Which companies are working in this technology area?
The list of top 10 patent-intensive companies in this area is perhaps unsurprisingly led by Suntory, with a broad innovation footprint across 33 INPADOC patent families.
Japanese companies Asahi Breweries and Kirin Brewery Company also feature strongly. Kirin Brewery Company often does not refer to “beer” in its patents, instead describing “Effervescent beverage containing grain”, “malt beverage having reduced wort” and “refreshing carbonated beverage containing grain decomposition products with foam”. This may be an attempt to conceal the real subject matter of some of its patents.
Interestingly, the 5th company on this list, Chr Hansen A/S, is not a global brewing powerhouse but a Danish bioscience company which develops natural ingredients for the food, beverage, and dietary supplement industries. This may signify that competition in the low and no-alcohol beverage space may come from unexpected industries – or it could even lead to some interesting new partnerships.

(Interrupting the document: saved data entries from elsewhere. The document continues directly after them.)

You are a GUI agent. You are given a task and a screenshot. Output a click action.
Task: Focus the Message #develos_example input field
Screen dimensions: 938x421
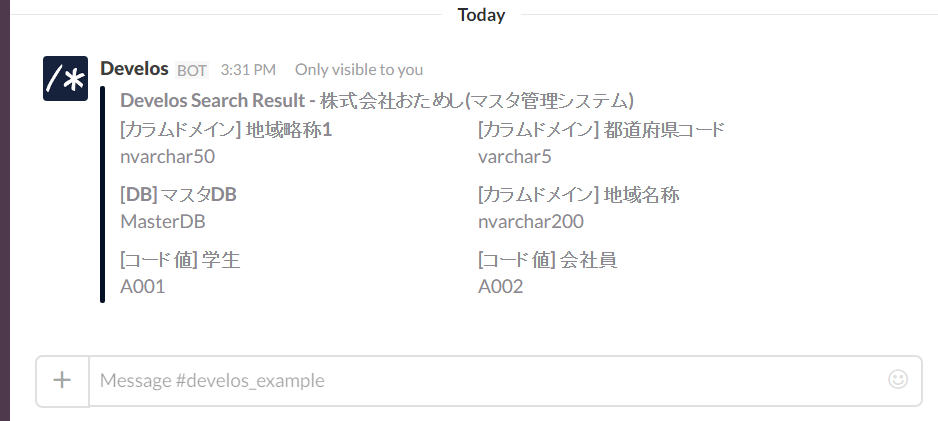tap(480, 380)
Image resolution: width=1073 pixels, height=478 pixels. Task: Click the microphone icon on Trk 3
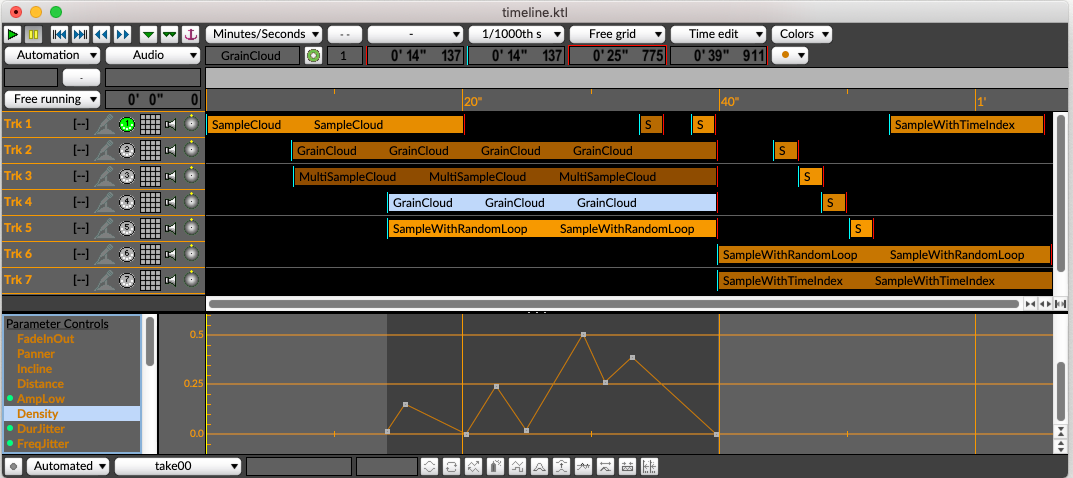(105, 177)
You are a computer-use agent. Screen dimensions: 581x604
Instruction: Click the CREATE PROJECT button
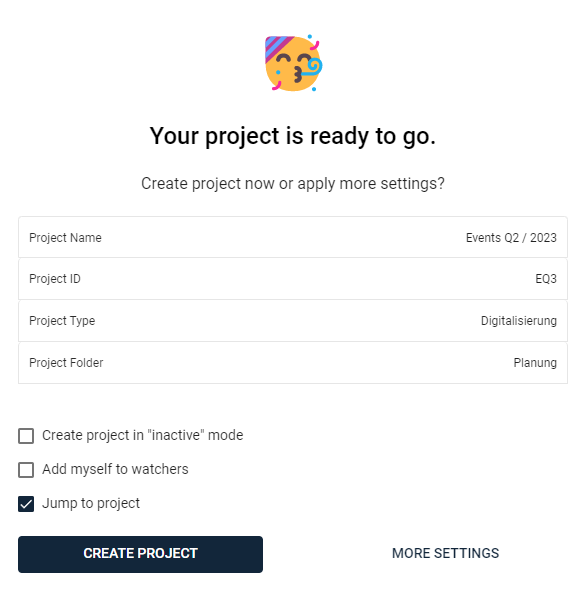pyautogui.click(x=140, y=554)
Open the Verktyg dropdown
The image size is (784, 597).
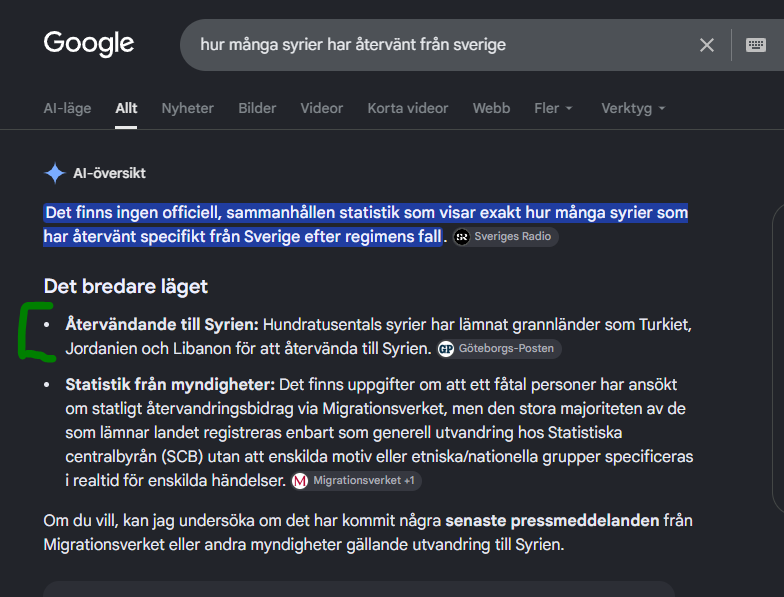(x=633, y=108)
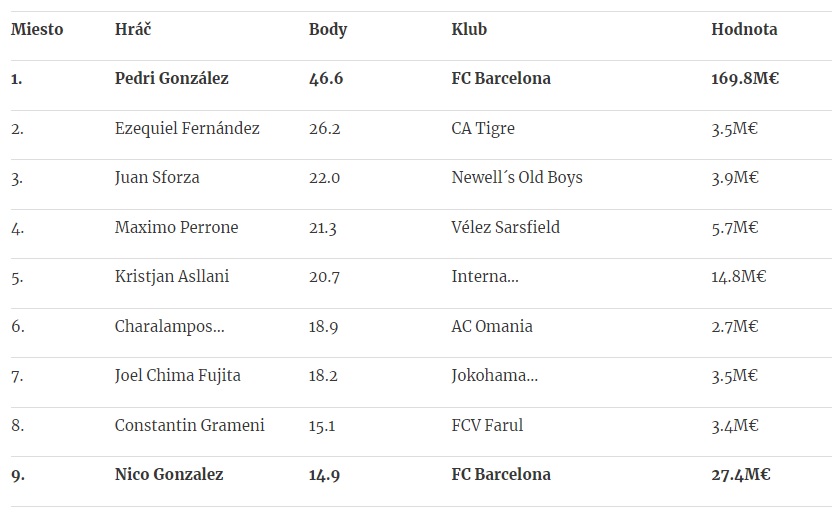The height and width of the screenshot is (522, 832).
Task: Select Ezequiel Fernández in the table
Action: tap(187, 129)
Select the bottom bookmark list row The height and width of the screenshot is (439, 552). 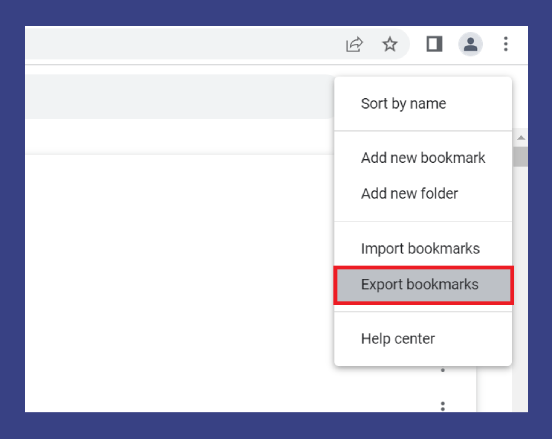point(251,406)
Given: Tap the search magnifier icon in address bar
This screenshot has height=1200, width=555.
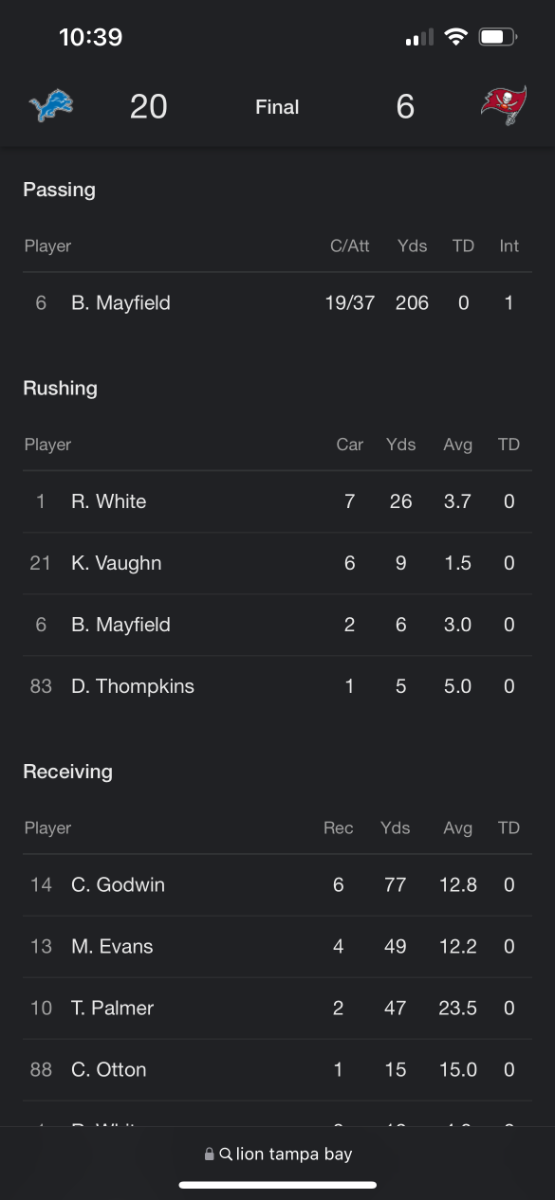Looking at the screenshot, I should pos(226,1154).
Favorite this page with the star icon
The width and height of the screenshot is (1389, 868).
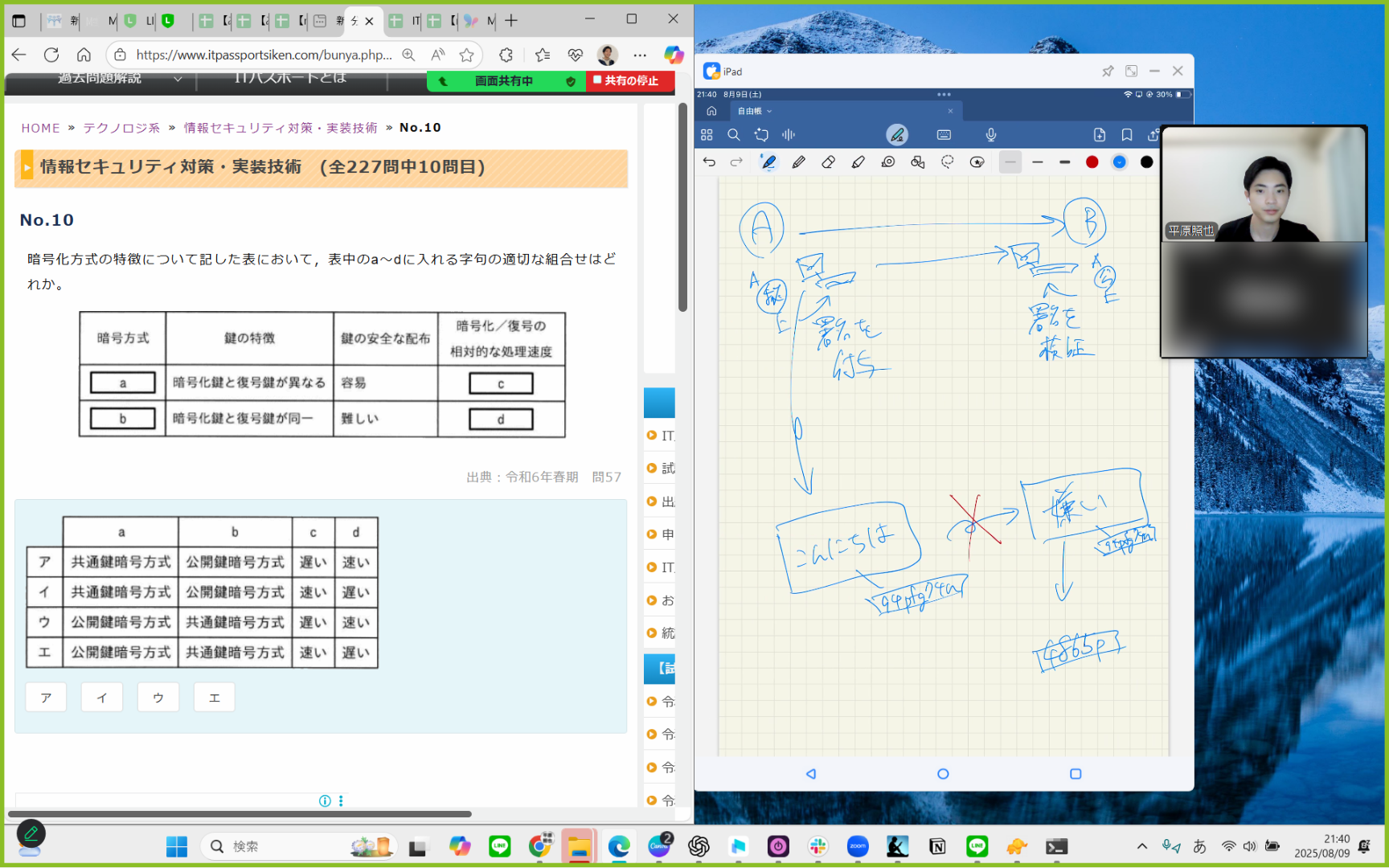pyautogui.click(x=466, y=55)
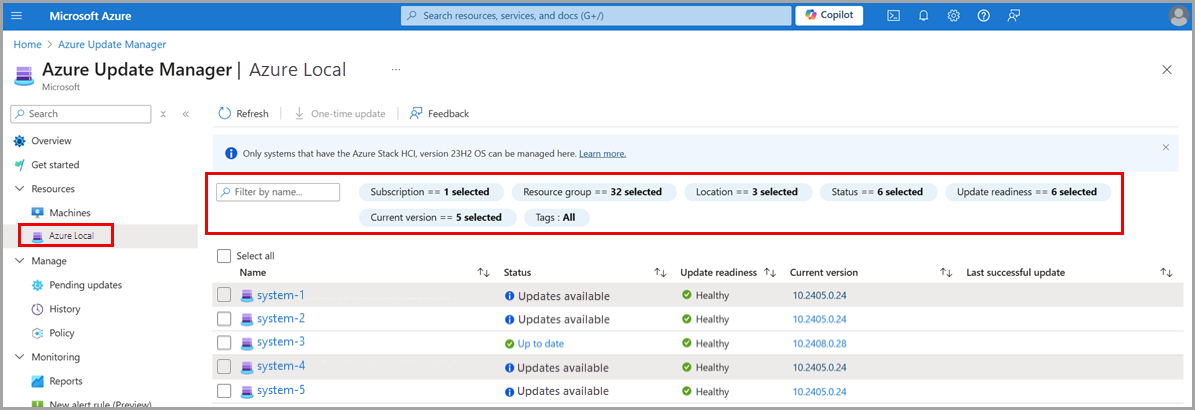Tick the checkbox for system-3

[x=224, y=343]
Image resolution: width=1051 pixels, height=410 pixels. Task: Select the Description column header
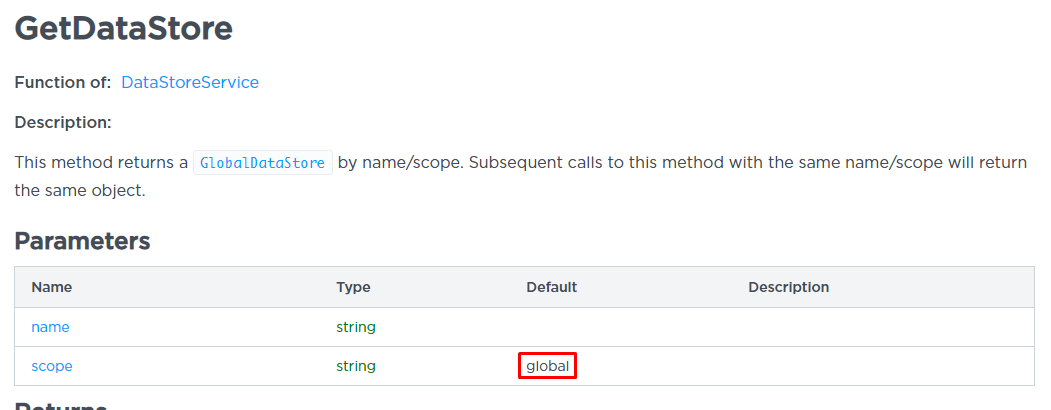point(788,287)
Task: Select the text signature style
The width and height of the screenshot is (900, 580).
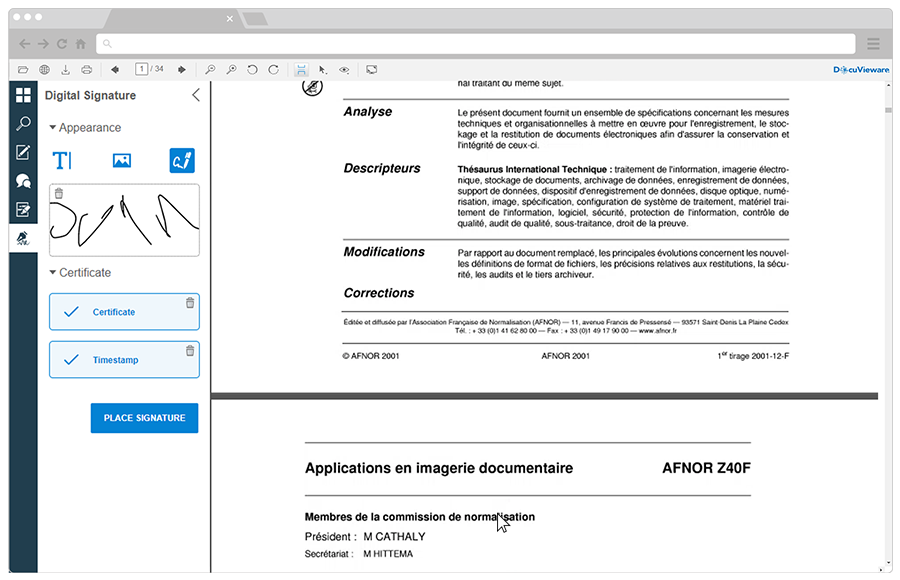Action: (63, 159)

Innovation and filing trends
Insights by PatSnap shows you, among other things, the rate of patent filing in a specified area of interest. These could represent technologies developed by competitors or potential partners, and reviewing the filing trends over time may provide a gauge of how early or mature a certain technology area is.
From the graph above it is immediately obvious that there has been significant growth in filing activity in the low and no-alcohol beverage area over the last 10 years.
Recent patents include Asahi’s patent US20170245526A1, “Method for producing a non-alcoholic beverage” which describes a process of adding a sulfur-containing compound to an unfermented beer-tasting beverage to improve the flavour characteristics.
Chr Hansen A/S, the bioscience company mentioned previously, has filed several patents in this technology area in 2017. US20170226451A1, filed in January 2017 and published in August 2017 is particularly interesting, as it describes how the “Pichia kluyveri” yeast strain has unexpectedly been shown to have a similar flavour profile to a 4% / vol alcohol beer, but with a low or zero-alcohol content.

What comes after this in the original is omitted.